# Mercedes 190E conversion



## kerrymann (Feb 17, 2011)

Even though I am in the midst of 2 other projects I am looking at a 3rd for a winter project and I wanted to get everyone's input. 

A bit of background: My EV Miata is now deep into stage 2, which means it is becoming a track only car for several reasons. The biggest is that I can no longer commute in it. Up until a few months ago I was charging at my office because we had a big shop space with plenty of 220V. However we recently changed buildings and I no longer have the ability to charge and my pack is not big enough for a round trip. Now I need a minimum of 66 miles at highway speed and while I could rebattery my Miata I think a better plan is to build another car and be able to transplant the running gear. I can pull my dual 9"s out of the Miata in <5min (direct drive) and want the ability to swap it into another car hence the need for RWD.

So I have been looking at small RWD cars quite a bit. I want the usual: light weight, small cross sectional area, good handling, and most importantly for me a car that is in nice shape to begin with (paint, interior, etc). It has been mentioned here many times before but I am a strong proponent of getting a donor vehicle that is in very good shape, it greatly increases the chance of a good successful conversion.
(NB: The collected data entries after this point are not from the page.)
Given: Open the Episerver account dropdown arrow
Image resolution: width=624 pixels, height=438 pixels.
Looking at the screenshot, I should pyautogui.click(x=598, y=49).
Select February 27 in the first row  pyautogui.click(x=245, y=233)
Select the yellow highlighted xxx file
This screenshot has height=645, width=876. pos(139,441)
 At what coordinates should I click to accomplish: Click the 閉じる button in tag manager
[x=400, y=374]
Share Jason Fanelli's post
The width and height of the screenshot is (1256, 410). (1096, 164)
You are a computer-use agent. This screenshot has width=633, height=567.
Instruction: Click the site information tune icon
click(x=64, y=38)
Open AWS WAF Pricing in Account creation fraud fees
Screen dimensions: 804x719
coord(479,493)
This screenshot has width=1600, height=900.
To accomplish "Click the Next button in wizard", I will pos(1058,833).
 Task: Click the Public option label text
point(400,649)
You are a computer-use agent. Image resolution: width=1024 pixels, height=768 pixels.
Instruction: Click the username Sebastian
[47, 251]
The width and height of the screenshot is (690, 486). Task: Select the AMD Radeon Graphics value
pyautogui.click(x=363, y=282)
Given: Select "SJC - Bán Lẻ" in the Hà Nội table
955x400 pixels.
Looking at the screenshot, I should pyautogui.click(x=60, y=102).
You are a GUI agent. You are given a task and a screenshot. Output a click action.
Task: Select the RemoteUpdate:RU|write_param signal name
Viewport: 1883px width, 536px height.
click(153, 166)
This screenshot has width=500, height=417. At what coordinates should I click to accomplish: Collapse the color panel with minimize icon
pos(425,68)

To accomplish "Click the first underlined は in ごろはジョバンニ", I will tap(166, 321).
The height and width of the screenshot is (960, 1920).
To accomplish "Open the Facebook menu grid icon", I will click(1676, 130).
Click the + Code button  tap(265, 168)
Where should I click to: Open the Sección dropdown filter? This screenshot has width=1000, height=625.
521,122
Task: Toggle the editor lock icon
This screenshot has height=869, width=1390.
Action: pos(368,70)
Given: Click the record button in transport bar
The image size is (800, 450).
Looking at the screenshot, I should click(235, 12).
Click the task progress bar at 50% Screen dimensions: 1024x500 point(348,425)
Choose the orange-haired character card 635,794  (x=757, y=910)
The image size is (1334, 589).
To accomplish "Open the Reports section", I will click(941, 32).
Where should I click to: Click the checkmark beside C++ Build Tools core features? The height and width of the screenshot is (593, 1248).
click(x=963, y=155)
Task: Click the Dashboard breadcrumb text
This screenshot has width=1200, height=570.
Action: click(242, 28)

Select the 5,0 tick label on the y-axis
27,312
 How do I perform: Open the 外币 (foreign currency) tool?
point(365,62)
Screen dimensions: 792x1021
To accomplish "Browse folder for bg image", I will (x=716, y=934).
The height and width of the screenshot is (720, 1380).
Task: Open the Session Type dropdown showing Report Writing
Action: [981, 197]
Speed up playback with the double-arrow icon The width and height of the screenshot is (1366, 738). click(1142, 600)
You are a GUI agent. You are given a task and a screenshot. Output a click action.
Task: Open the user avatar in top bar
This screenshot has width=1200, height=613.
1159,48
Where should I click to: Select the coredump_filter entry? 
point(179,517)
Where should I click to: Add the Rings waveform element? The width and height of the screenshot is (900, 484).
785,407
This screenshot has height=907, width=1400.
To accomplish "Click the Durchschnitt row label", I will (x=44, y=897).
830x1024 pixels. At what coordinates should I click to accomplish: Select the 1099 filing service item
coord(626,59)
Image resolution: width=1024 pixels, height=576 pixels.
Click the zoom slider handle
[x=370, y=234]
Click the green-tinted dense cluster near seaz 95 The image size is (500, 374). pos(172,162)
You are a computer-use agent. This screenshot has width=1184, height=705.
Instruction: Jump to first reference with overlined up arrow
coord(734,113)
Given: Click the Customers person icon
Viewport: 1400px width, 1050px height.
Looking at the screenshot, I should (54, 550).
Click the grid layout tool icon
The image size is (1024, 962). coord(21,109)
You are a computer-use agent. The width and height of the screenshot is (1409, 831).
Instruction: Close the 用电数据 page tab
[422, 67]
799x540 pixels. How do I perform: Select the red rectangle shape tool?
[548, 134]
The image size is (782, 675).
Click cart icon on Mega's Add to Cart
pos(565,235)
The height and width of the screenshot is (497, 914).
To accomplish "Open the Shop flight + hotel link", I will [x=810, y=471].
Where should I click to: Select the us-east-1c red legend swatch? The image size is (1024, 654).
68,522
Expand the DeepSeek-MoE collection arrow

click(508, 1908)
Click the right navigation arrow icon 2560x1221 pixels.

I have thought about another Miata but I have already done one and they have shot up in price a lot recently. You are going to easily spend 4-6k for a suitable one here and the Miata has it's pros and cons. In general I have noticed that almost all small, old, good handling rear drive cars have gone up in value so finding a good e30, miata, etc is more challenging. But you can find 190e in great shape (or 190d) for cheap. For those that don't know the baby benz it was originally developed in the late 70's/early 80s to be a rally car but Audi's quattro appearance ended that aspiration. So instead it went into the German touring car championships and did quite well against the M3s. It is a nice handling chassis with a anti squat 5 link in the rear but was never given the power it needed. If memory serves it the non-turbo diesels made 80hp and even the gas engine peaked at 140ish (unless you had a 16v cosworth). The curb weights ranged from 2500-2900lbs depending on the year and options, which is surprisingly light for a 4 door benz. And they are the last generation of cars designed before Mercedes embraced "planned obsolences." Before that MB designed cars to pretty much last forever.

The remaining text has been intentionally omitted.